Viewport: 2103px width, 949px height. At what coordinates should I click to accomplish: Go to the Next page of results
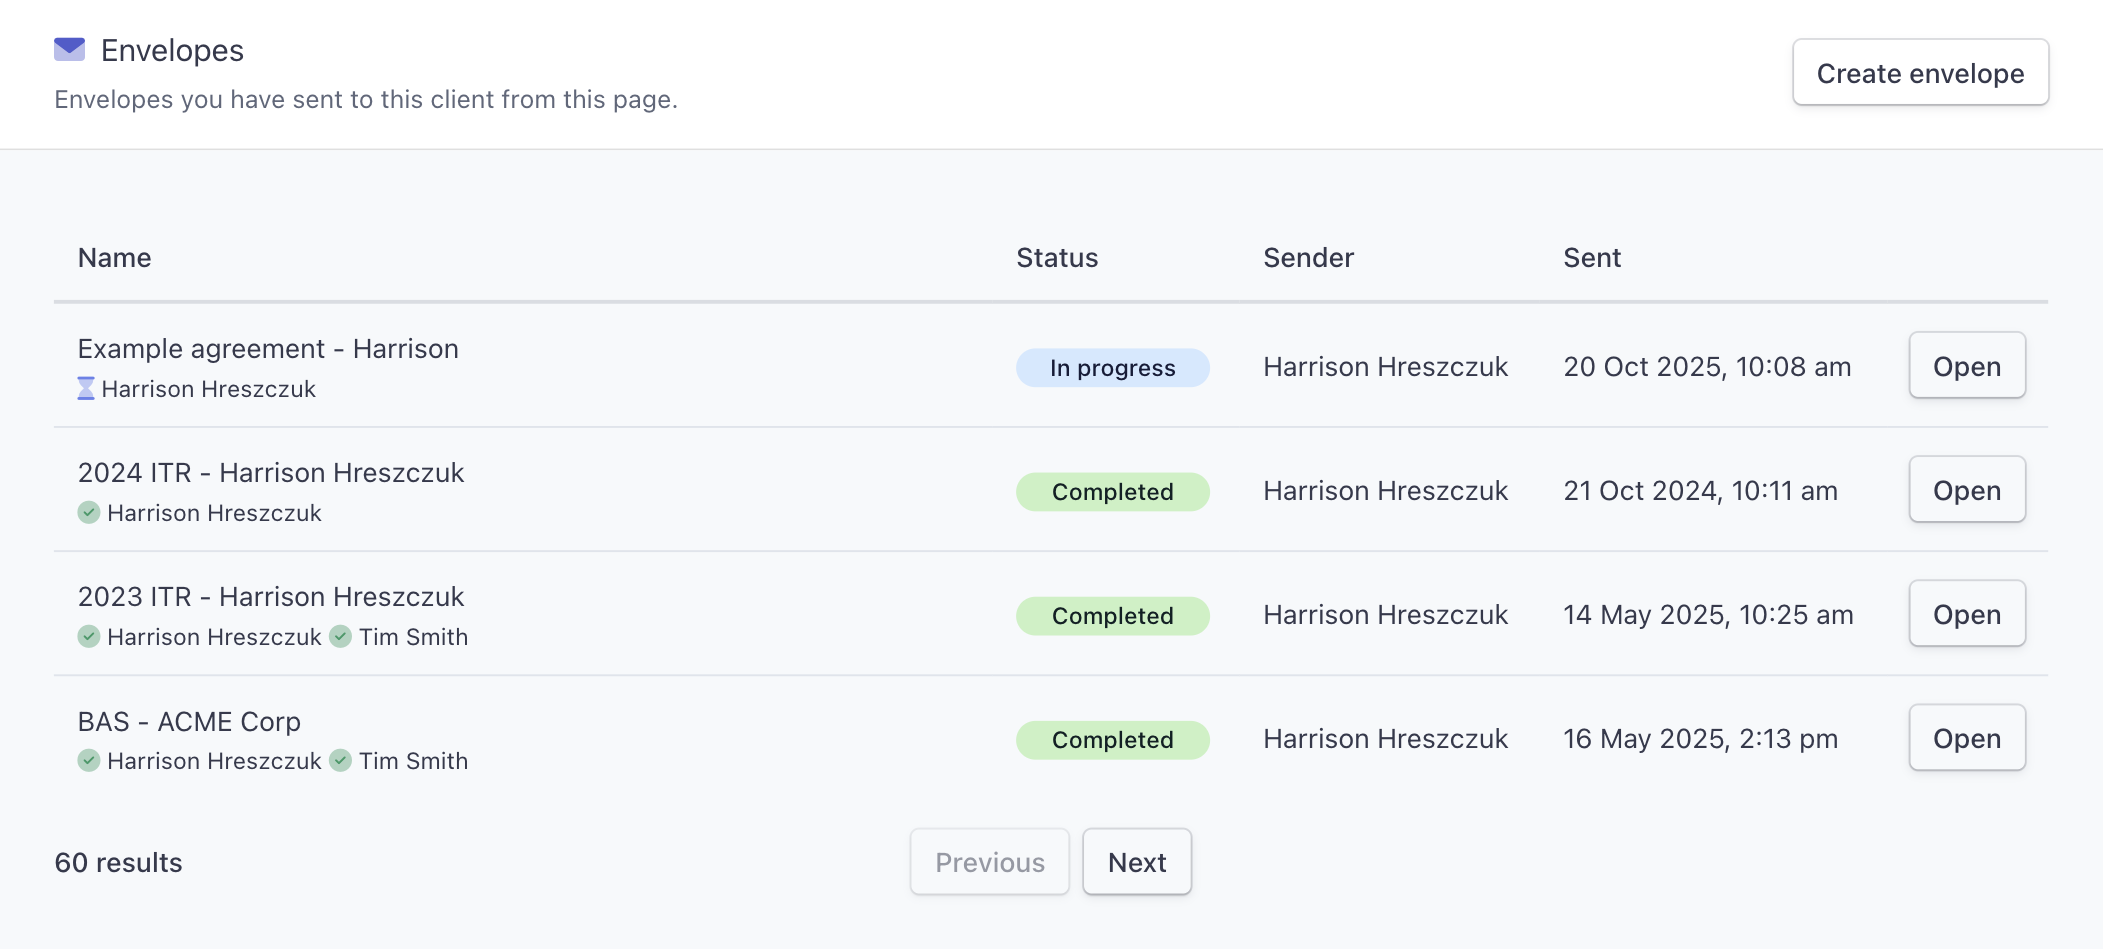1137,861
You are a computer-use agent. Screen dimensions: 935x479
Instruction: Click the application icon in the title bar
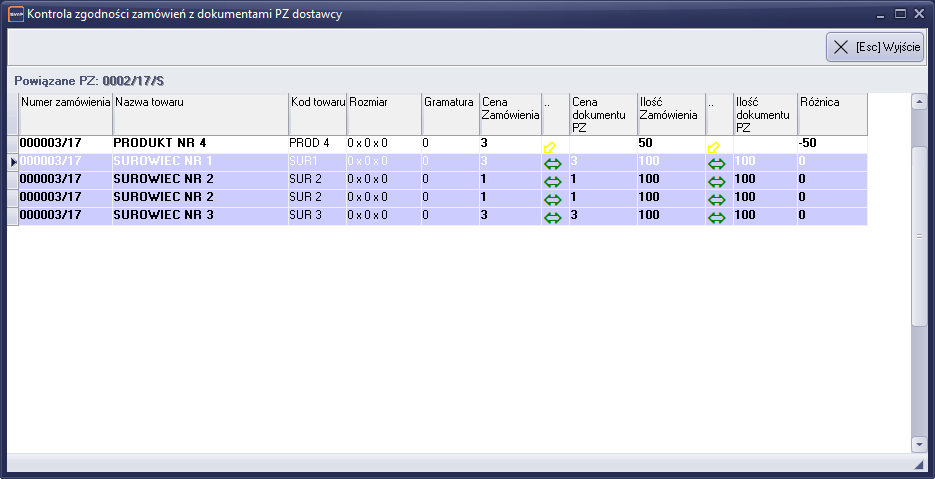click(x=15, y=14)
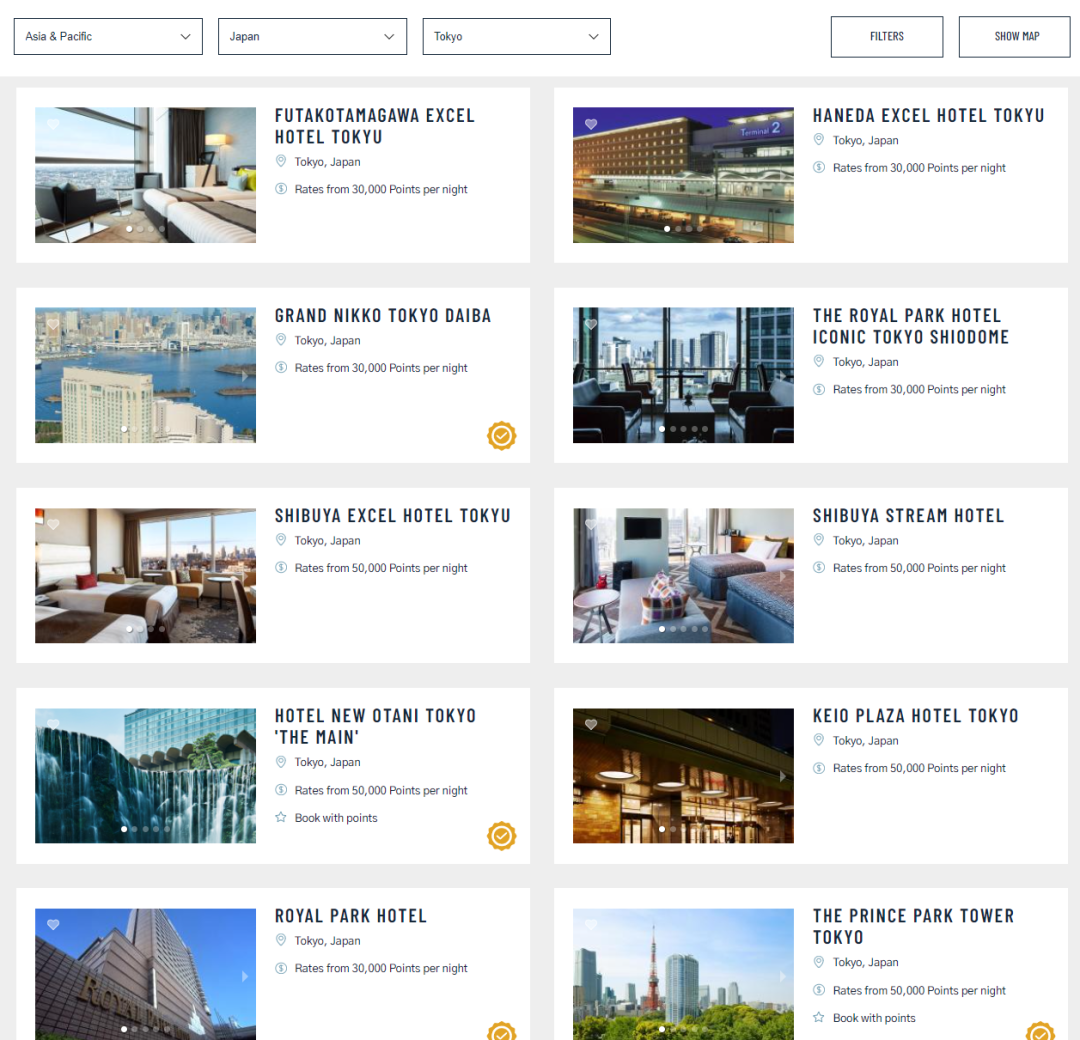Click star icon beside Hotel New Otani Book with points
1080x1040 pixels.
(x=281, y=818)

☆ ☆ ☆

_WHAT THE TASK REQUIRES_
When you copy the data, keep every line exact and leave out each picture.

_WRITTEN ANSWER_
Viewport: 2103px width, 949px height. At what coordinates should I click to accomplish: Go to the Next page of results
1137,861
You are a computer-use agent. Screen dimensions: 935x479
Instruction: Click the application icon in the title bar
click(x=15, y=14)
Click star icon beside Hotel New Otani Book with points
1080x1040 pixels.
(x=281, y=818)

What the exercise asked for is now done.